We all know that antivirus programs, while certainly essential, have their limitations, but an Israeli security startup is working on algorithms which could give security suites even tighter defences in the future.
This all revolves around virus definitions, the updates that security companies regularly deliver to their products – some being more regular than others, but there's always something of a delay in malware hitting the wild, and antivirus software receiving the appropriate updates to detect it.
As MIT Technology Review reports, Tel Aviv-based Deep Instinct (yes, it sounds more like a film than a security firm) is busy working on proprietary deep learning algorithms – AI neural networks which continually learn like the human brain, and can recognise fresh malware as it emerges with no need for definition updates to be piped over.

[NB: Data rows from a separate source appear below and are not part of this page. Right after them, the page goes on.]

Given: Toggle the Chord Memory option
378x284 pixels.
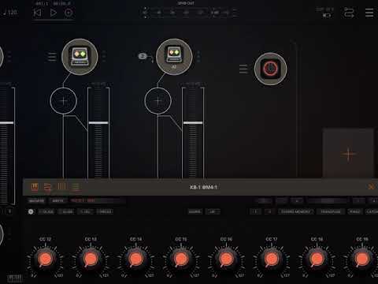Looking at the screenshot, I should (x=295, y=211).
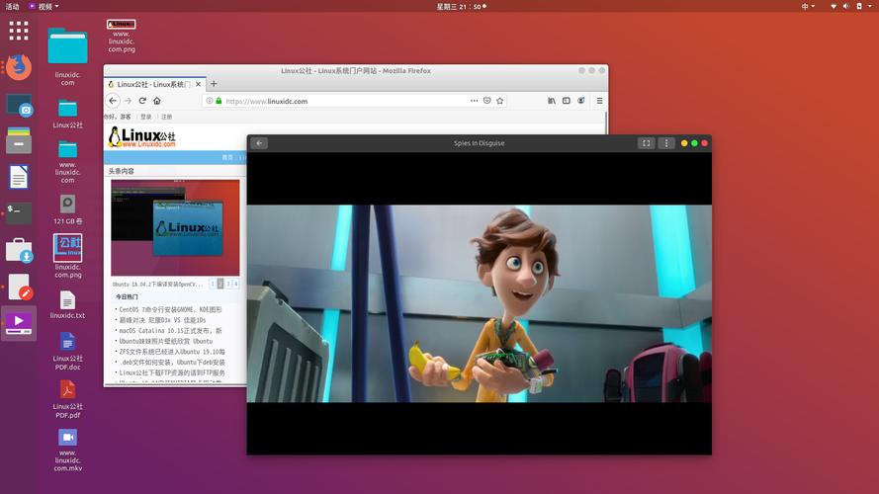The width and height of the screenshot is (879, 494).
Task: Select the linuxidc.txt desktop file
Action: 67,303
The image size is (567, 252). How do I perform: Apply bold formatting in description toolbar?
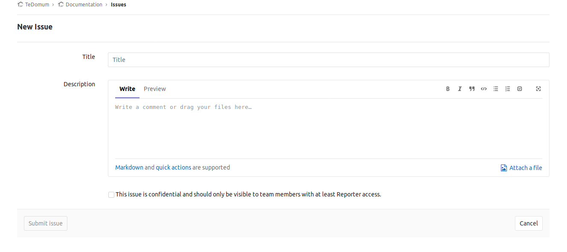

Or that's certainly the grand theory, anyway, although any improvement in early recognition of new types of malicious code will certainly be most welcome.
This sort of system will be particularly helpful when it comes to existing strains of malware which have only been slightly modified and tweaked, in an attempt to evade detection by your typical antivirus program.
Dr. Eli David, head of Deep Instinct's deep learning research group, and co-founder and CTO of the company, said that in their own testing, the system had already proved it could detect 20% more new malware when compared to existing security software.
Of course, other efforts have also been made in the deep learning malware foiling sphere, notably by a group of researchers from Microsoft. (Deep learning is a big thing over at Redmond, which has a Deep Learning Technology Center working across multiple initiatives including big data analytics, knowledge management and natural language processing).
It might not be too long, then, before we see the technology further honed, and being deployed to considerably bolster commercial antivirus software.